How The Guardian redesigned its mobile site

The newspaper's Marcus Austin explains the pitfalls to avoid

Guardian Mobile

When The Guardian finally relaunched its mobile site a couple of months ago, it created quite a buzz.

Marcus Austin, the newspaper's mobile product manager, talked .net magazine through the project

.net: Why did it take so long for The Guardian to relaunch its mobile site?

Marcus Austin: For the last nine years people – normally people in the mobile industry – have pronounced that this was the "year of mobile". In 2008, The Guardian decided that it finally was the year of mobile.

The catalysts for this change were the iPhone and the unlimited mobile connections. The launch of the iPhone in '07 was a definite contributing factor: its simple UI and the ability to show good quality images made it a real door opener. Plus mobile internet packages like T-Mobile's Web 'n' Walk helped push the idea of a mobile internet into the public's mind.

.net: What devices and platforms are supported?

MA: The aim was to make work for all devices and all platforms. The idea was to give users the best experience we could. We wanted the lowest spec mobiles to be able to view the site, as well as smartphones, Sony PSPs, mobile internet devices, UMPCs (Ultra mobile PCs), MIDs (Mobile Internet Devices) and Eee PCs. When you enter, the site identifies the device you use from a database of thousands of devices and formats the screen correctly.

.net: How did you get involved in the project?

MA: I did a presentation on "why The Guardian needs to go mobile" to a couple of the directors in early 2008 and I was taken on in June 2008.

.net: What was your mobile strategy?

MA: User experience was key, and part of that was the desire to provide as full a version of The Guardian as we could. The perception for most users is that a mobile site is just the main site but on a smaller screen, and we wanted that to be the case.

We also wanted the user to be able to read an article from the newspaper, and the main site, at breakfast or at work, and to be able to continue to read that article on their mobile on the train on the way to work or in the coffee shop at lunchtime. The Guardian mobile site accesses data from over 60 sections of the full site, and we're doing some work to expand that range even further.

.net: Who helped you create the site? Why did you choose Bluestar Mobile to build it?

MA: We chose Bluestar Mobile because of their pedigree of mobile site building and because they were experts in using the MobileIQ Fabric portal, which underpins the mobile site. MobileIQ's platform is incredibly powerful and enabled us to build the site in a tenth of the time.

.net: What were the main challenges?

MA: Time. We had two and half months to build the site and get hundreds of thousands of pages of information onto a micro-miniature piece of screen real estate. The final challenge was managing expectations.
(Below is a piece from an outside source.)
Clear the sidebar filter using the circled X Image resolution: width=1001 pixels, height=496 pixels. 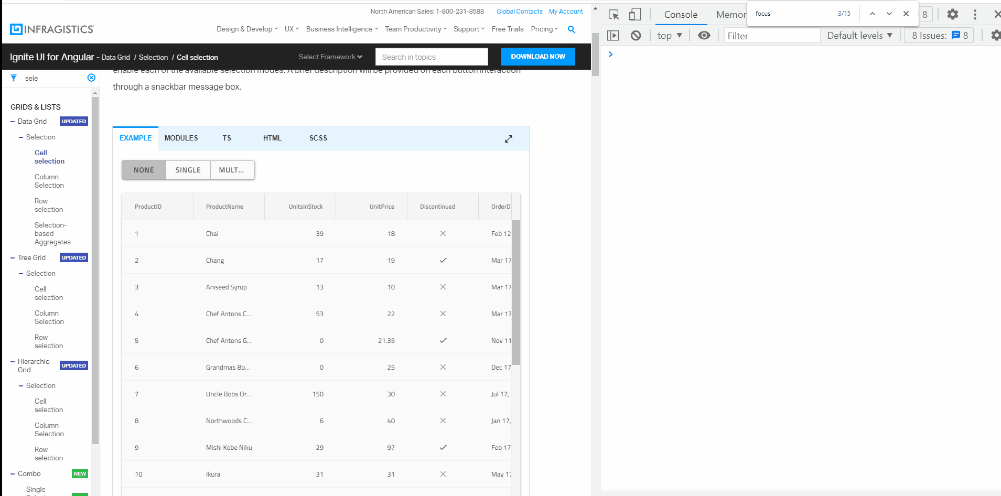pos(91,78)
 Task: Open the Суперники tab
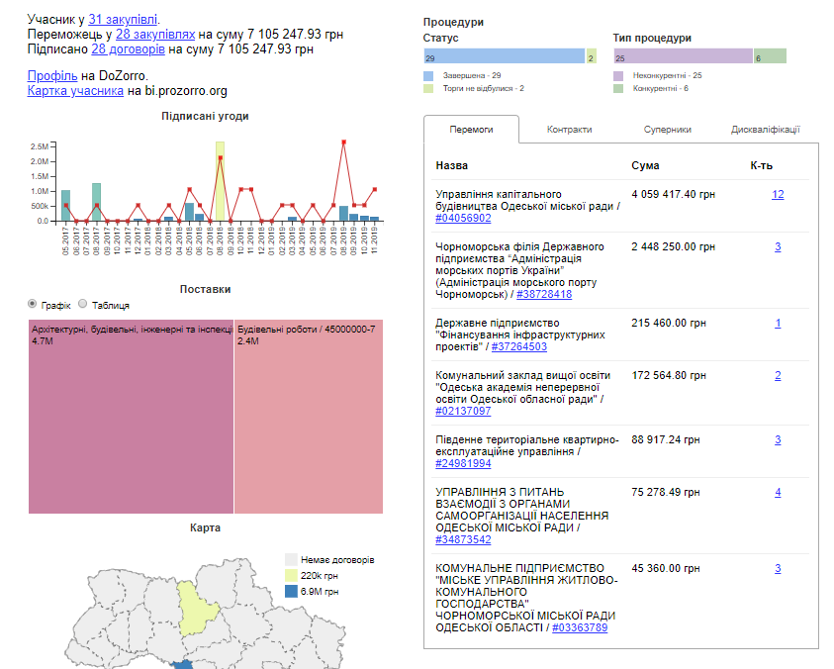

Mobile site building is all about compromises: you'll never get complete buy-in from everyone. We all have mobile phones and we're all experts in what we think a mobile site should provide.

.net: How is the site funded? What did you do in terms of advertising on the site?

MA: The site is advertising funded. We have sponsored sections: the football scores and fixtures results section is sponsored by William Hill, and we serve banner ads to the site through 4Th Screen. We also have Google AdSense on each page.

.net: What's next for mobile and The Guardian?

MA: I think we all have a lot to learn about how we work with touchscreen devices and small screens. We're all very familiar with building for broadband and big screens with keyboards and mice, but the mobile world is still uncharted territory. I see there being very close parallels to the way the internet took off: in mobile we're still back in the late '90s.

We have early adopters, who understand the limitations of the mobile internet using the mobile equivalent of 56K modems, and what we're waiting for is the ISPs – in mobile's case it's the network operators – to give us simple to use, broadband connection, for a fixed monthly cost.

We're also looking for an everyman device: while the iPhone is an excellent product it's in no way a mass-market device. Devices like the INQ from Three and the just-announced ZTE Vairy touch handset from T-Mobile UK are potential devices to fill that slot.